Such is the life of diver , Trevor D’Oliveira, a professional diver who has been in the under- water profession for more than 30 years. In fact, he started diving in 1983, some 38 years to date. “I still do diving, and will still do it once the job is financially feasible,” he said.
D’Oliveira, who lives at Santa Rosa, Moruca at the moment, says he does general diving, whether in mining or salvaging. He said that many persons feel excited with the adrenaline diving brings, especially those in the mining sector. But he cautioned that a prospective diver should never go under water if his/her heart isn’t into it.
He said that diving requires one’s full attention. “Your focus, your undivided attention, and always remember you are alone,” he noted. He explained that while on land one can ask all for all the advice necessary for a normal job but while under water, one’s survival depends on experience and instincts.
More importantly, one’s chances of survival also lays in the hands of the person above who is required to pay apt attention for signals from the diver. That person can be a sailor or the diver who will take over from the person under water.”So always be 100% focus on your job and protect yourself to the best of your ability and past experiences because in my view, although I love it, diving is one of the most dangerous work from it’s beginning,” he said
According to D’Oliveira, very few things have changed since he started diving in terms of safety since the latter is always a priority.
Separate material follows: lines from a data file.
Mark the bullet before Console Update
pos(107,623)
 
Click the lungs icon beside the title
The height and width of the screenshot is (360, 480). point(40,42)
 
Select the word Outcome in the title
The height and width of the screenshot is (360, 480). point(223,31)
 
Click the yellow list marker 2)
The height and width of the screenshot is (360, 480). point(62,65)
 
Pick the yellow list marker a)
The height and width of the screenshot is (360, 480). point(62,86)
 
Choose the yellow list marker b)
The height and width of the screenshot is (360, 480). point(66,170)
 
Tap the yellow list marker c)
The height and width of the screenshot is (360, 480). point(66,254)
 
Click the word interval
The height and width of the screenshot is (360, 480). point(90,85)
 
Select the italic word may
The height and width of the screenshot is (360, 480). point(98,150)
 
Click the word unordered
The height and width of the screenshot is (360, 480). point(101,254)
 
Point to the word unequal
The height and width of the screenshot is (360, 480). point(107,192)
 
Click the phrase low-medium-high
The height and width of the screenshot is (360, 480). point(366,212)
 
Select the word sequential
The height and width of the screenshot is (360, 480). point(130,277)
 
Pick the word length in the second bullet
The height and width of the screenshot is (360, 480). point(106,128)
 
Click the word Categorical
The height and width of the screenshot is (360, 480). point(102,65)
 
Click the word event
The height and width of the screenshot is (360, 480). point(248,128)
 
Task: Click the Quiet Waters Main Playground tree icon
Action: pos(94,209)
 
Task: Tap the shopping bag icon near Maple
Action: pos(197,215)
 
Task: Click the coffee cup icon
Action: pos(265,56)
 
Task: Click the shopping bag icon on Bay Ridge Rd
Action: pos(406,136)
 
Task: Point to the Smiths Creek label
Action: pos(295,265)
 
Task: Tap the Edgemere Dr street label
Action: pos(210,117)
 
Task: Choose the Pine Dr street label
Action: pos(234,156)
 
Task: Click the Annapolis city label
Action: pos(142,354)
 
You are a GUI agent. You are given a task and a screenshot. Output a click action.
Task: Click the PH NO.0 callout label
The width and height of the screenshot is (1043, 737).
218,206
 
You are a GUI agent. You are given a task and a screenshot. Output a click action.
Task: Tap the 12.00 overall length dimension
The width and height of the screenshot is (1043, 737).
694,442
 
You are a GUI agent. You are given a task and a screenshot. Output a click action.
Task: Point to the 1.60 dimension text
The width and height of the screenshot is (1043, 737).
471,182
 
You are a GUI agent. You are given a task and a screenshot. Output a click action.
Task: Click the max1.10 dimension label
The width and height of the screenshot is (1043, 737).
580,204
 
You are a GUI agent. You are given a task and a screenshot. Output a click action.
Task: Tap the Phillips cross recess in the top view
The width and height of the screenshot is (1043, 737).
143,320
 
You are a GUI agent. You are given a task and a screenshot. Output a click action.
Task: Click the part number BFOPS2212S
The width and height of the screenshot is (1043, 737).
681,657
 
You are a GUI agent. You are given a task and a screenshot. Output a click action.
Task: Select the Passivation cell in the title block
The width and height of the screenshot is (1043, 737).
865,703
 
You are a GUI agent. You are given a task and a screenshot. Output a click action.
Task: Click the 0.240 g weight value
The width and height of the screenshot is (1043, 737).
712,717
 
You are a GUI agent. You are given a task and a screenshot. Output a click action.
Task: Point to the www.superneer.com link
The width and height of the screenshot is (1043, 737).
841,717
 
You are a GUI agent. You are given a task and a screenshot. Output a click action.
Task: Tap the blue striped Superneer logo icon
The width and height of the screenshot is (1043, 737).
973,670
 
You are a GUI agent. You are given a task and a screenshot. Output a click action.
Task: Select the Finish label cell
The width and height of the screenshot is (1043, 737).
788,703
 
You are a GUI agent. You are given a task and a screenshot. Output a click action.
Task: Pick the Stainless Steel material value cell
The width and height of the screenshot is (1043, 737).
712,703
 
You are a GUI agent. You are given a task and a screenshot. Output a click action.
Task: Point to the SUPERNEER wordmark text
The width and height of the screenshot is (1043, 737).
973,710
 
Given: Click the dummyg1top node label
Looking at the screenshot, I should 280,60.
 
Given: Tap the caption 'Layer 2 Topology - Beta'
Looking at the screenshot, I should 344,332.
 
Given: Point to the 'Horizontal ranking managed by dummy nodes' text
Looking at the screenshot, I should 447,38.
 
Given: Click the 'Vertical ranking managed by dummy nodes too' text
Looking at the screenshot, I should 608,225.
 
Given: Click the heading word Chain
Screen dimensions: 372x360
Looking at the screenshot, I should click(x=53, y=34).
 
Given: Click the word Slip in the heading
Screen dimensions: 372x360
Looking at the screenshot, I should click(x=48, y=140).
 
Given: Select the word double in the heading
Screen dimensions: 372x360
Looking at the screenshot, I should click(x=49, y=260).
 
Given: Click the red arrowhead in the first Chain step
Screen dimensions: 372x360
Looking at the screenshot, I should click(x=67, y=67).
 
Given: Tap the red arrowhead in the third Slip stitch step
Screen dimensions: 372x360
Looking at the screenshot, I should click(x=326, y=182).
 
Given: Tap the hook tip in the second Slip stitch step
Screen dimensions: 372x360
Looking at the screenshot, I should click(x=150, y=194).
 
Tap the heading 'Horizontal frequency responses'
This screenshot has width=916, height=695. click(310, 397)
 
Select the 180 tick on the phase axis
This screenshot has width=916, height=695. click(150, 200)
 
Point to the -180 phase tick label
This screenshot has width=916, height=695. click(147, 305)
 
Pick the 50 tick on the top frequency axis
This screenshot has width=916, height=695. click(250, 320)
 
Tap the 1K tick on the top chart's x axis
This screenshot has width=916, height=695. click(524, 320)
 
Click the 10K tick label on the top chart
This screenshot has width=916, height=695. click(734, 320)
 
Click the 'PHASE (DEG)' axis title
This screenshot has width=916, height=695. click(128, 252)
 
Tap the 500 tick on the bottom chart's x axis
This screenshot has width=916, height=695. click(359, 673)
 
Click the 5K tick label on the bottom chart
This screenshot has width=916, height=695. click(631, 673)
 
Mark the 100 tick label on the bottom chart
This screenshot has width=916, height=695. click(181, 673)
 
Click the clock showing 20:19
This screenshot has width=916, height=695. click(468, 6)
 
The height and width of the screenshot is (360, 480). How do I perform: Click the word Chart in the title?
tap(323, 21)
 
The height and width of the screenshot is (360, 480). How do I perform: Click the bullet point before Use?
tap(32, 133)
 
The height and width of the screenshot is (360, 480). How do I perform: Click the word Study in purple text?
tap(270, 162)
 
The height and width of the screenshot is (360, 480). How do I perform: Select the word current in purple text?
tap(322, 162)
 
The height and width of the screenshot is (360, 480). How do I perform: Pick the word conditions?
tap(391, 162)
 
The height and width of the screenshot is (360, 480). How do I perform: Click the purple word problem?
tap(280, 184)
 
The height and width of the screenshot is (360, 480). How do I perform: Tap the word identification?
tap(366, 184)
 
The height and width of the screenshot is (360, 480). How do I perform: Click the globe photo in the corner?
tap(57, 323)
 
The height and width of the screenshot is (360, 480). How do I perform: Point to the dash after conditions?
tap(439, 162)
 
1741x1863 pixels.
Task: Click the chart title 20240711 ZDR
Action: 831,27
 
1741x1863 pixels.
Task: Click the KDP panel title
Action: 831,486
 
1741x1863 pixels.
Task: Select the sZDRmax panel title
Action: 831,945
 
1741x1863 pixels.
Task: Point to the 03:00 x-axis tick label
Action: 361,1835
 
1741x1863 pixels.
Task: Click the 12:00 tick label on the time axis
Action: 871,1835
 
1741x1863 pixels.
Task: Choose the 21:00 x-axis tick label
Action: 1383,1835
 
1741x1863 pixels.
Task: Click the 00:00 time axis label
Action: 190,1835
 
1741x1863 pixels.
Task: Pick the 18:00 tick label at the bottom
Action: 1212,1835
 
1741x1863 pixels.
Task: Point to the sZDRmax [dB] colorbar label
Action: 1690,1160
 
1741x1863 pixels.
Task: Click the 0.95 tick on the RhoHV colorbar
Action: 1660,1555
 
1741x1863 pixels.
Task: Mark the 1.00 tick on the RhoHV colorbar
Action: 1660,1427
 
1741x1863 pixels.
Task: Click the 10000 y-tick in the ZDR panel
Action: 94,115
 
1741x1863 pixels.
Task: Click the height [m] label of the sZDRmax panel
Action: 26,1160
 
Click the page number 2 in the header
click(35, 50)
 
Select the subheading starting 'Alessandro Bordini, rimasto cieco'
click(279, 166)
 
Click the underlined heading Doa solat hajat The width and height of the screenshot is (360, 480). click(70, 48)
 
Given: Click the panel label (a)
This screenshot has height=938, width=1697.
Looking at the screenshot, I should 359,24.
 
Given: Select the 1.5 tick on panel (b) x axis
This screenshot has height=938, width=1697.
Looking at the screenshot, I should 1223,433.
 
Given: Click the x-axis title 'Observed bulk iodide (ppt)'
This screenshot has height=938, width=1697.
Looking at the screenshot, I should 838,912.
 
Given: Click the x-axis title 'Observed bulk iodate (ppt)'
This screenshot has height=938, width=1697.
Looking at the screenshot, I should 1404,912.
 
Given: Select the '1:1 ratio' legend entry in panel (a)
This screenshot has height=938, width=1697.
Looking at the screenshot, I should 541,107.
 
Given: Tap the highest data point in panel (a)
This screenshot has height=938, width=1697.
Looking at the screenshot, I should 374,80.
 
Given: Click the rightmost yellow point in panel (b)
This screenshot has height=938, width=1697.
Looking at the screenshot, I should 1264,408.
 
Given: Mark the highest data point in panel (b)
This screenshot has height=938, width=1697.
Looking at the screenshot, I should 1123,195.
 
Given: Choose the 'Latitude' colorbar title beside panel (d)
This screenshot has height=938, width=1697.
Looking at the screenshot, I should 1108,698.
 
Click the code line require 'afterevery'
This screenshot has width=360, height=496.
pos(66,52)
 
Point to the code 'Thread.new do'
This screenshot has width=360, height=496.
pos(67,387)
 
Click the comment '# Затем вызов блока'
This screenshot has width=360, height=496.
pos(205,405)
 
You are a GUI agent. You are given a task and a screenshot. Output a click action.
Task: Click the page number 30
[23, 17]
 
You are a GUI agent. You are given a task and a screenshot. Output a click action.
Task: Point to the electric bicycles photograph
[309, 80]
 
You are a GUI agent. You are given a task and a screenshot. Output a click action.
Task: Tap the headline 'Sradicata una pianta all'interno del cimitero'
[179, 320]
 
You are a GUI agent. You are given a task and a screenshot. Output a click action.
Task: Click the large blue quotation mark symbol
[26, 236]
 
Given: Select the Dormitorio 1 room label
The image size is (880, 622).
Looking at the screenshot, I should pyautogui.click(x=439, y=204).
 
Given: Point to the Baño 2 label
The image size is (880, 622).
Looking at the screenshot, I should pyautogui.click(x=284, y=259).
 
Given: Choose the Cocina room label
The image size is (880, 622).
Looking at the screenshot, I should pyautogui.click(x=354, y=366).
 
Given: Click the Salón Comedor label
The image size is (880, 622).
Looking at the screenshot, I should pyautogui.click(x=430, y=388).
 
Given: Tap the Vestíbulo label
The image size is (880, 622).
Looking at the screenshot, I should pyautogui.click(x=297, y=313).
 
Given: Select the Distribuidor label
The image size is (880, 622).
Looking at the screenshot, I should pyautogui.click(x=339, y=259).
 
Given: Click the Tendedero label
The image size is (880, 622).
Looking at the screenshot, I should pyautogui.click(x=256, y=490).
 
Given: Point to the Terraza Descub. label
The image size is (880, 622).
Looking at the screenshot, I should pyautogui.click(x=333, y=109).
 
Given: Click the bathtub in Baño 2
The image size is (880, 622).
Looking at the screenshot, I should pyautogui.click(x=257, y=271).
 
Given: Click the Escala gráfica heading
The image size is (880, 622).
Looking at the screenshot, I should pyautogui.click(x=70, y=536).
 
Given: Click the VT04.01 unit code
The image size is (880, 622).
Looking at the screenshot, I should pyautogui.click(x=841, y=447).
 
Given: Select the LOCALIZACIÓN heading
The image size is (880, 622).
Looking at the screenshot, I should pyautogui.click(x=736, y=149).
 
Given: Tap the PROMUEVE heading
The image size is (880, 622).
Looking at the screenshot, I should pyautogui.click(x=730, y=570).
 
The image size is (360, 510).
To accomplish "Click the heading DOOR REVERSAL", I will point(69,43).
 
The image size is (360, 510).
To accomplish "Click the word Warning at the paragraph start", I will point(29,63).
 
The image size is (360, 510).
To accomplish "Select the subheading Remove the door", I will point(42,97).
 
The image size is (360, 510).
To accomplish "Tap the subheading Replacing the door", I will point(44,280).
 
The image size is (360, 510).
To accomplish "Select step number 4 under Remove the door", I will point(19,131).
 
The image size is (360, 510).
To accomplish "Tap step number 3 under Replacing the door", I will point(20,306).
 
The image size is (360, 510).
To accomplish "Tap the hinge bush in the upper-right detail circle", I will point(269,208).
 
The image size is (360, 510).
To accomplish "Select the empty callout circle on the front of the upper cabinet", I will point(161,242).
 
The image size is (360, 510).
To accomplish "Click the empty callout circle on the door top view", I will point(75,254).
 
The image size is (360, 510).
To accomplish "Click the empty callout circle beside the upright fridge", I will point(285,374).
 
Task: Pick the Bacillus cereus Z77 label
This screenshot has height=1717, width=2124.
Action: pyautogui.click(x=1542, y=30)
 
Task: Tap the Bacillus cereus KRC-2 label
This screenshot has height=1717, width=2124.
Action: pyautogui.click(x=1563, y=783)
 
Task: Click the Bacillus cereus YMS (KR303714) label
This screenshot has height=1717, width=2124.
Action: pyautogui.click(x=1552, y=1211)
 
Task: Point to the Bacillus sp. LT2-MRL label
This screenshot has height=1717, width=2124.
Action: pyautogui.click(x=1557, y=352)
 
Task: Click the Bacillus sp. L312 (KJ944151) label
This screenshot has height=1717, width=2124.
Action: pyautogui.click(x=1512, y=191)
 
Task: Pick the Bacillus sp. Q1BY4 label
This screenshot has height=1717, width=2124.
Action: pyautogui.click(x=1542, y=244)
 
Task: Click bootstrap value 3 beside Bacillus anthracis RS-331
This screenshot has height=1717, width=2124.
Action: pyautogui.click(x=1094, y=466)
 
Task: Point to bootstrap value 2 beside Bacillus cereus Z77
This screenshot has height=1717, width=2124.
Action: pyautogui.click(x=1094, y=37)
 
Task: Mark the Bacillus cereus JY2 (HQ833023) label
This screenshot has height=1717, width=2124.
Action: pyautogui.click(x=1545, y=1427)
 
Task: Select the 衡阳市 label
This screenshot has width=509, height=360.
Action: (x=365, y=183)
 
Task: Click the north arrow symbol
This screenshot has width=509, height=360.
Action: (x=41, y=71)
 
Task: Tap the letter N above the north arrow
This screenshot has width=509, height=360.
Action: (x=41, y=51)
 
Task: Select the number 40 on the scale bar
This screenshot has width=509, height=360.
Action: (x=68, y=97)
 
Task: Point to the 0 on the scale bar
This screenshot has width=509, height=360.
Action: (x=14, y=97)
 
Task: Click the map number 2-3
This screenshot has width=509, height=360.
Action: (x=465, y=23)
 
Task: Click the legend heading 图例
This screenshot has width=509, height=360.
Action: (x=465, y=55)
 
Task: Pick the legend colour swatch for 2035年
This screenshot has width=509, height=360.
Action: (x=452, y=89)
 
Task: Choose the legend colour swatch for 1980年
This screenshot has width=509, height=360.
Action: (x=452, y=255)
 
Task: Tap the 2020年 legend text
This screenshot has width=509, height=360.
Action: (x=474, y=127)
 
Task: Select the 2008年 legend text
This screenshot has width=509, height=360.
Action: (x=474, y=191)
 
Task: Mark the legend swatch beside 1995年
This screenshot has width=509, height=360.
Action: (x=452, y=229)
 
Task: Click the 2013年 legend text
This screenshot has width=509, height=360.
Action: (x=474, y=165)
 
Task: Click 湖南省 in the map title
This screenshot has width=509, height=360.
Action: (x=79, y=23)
As regards his experience, D’Oliveira , who was born and raised at Malali on the Upper Demerara River, has dived extensively in Guyana’s rivers and tributaries, almost in every region where mining is being done except the Berbice River area and its tributaries. He has also dived abroad, in Suriname to a lesser, over a three year period. He said he enjoys diving in the neighbouring country since the salary is much better and also there is access to telephone in the most remote areas there. To this end, he said having contact with one’s family is always a priority .
Asked what time period was the longest he spent under water, D’Oliveira said he spent 7 continues hours below the water which he noted was a challenge he enjoyed. He also recalled an incident in which he was covered down by mud.
He said that there are many divers who dived for longer periods but “my 7 hours was done in an area where 3 and 4 hours was a long dive.” This was in the Region Seven area some years ago.
As he recalled the experience, he said the General Manager approached him and asked that he accompany another diver since another person who was expected to dive that day was unwell.
He said he was off-duty at the time but he agreed. ”When I went on the pontoon the diver was under water so I asked how long he was under and they said he was there since 8 am.”That was some 6 to 7 hours prior. D’Oliveira said he then suit up and went under water.
“I took over from him and worked my heart out, knowing I would have spent much longer than the normal time which was between 3-4 hours, so I checked my time,” he said. He then spent the entire 7 hour period working under water.
He also recalled once when tragedy struck as the earth caved in on him while working in the Demerara River.“I was covered down under land while diving and was rescued in in unconscious state, bled through my nose, mouth and eyes. But I prefer not to go into these details because they brings back much painful memories which I prefer not to go into,” he added.
In terms if payment, D’Oliveira said a diver in the mining sector works for a percentage on the production. In Guyana it’s 70/30 or the best 65/30 while in Suriname , it is 60/40..the smaller percentage being for the divers. If the team if divers is small, better payment goes to the diver. “So less the divers more the pay,” he said with a chuckle.
As for those who may plan to be divers, his advice to them to is to follow their hearts. “I may not be the best but I am way above average and can compete with the best and I am therefore better than many of the rest,” he said. “If your heart is not into it don’t do it. This is a personal decision,” he added.He said on land you can ask for advice but when under water you are alone.